Meine Damen und Herren, vor 100 Jahren, mit dem Ende des Ersten Weltkriegs, endete die deutsche Kolonialherrschaft. Bis heute ist die Auseinandersetzung mit diesem kolonialen Erbe eher eine Geschichte der Kunstsammlungen als der Verantwortung. Wir brauchen Dokumentationsstätten, Provenienzforschung und die Aufarbeitung des Kolonialismus.

(Beifall beim BÜNDNIS 90/DIE GRÜNEN)

Für das Humboldt Forum fehlt immer noch ein klares Umsetzungskonzept. Hier geht es um deutlich mehr als um Hauptstadtprestige.

(Beifall bei Abgeordneten des BÜNDNISSES 90/DIE GRÜNEN)

Meine Damen und Herren, Integration ist eine unserer Herkulesaufgaben. Sie ist kein Ponyhof; aber sie gelingt durch die persönliche Begegnung, durch Arbeit und durch Teilhabe, durch kulturelle Teilhabe. Was aber tut unser Minister für Heimat dafür? Im BAMF geht es dank seiner Ränkespiele drunter und drüber. Integrationsmittel werden gekürzt, und Beratungsstellen sind überfordert. Zur Integration gehört es, an kulturellen Angeboten teilnehmen zu können.
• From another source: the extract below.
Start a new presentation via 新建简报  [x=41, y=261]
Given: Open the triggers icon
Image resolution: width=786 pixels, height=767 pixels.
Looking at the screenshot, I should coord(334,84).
(Beifall beim BÜNDNIS 90/DIE GRÜNEN)

Die kulturelle Teilhabe unabhängig von der Herkunft und vom Geldbeutel ist entscheidend für eine vielfältige und solidarische Gemeinschaft.

Aber sowohl im Etat des Heimatministeriums als auch in dem von der Frau Staatsministerin vertretenen Etat werden die Mittel für kulturelle Integration gekürzt. Und das ist das völlig falsche Signal.

(Beifall beim BÜNDNIS 90/DIE GRÜNEN sowie der Abg. Simone Barrientos [DIE LINKE])

Was wir brauchen, sind Investitionen in unsere Zukunft, gerade was die kulturelle Teilhabe von Menschen in Deutschland angeht.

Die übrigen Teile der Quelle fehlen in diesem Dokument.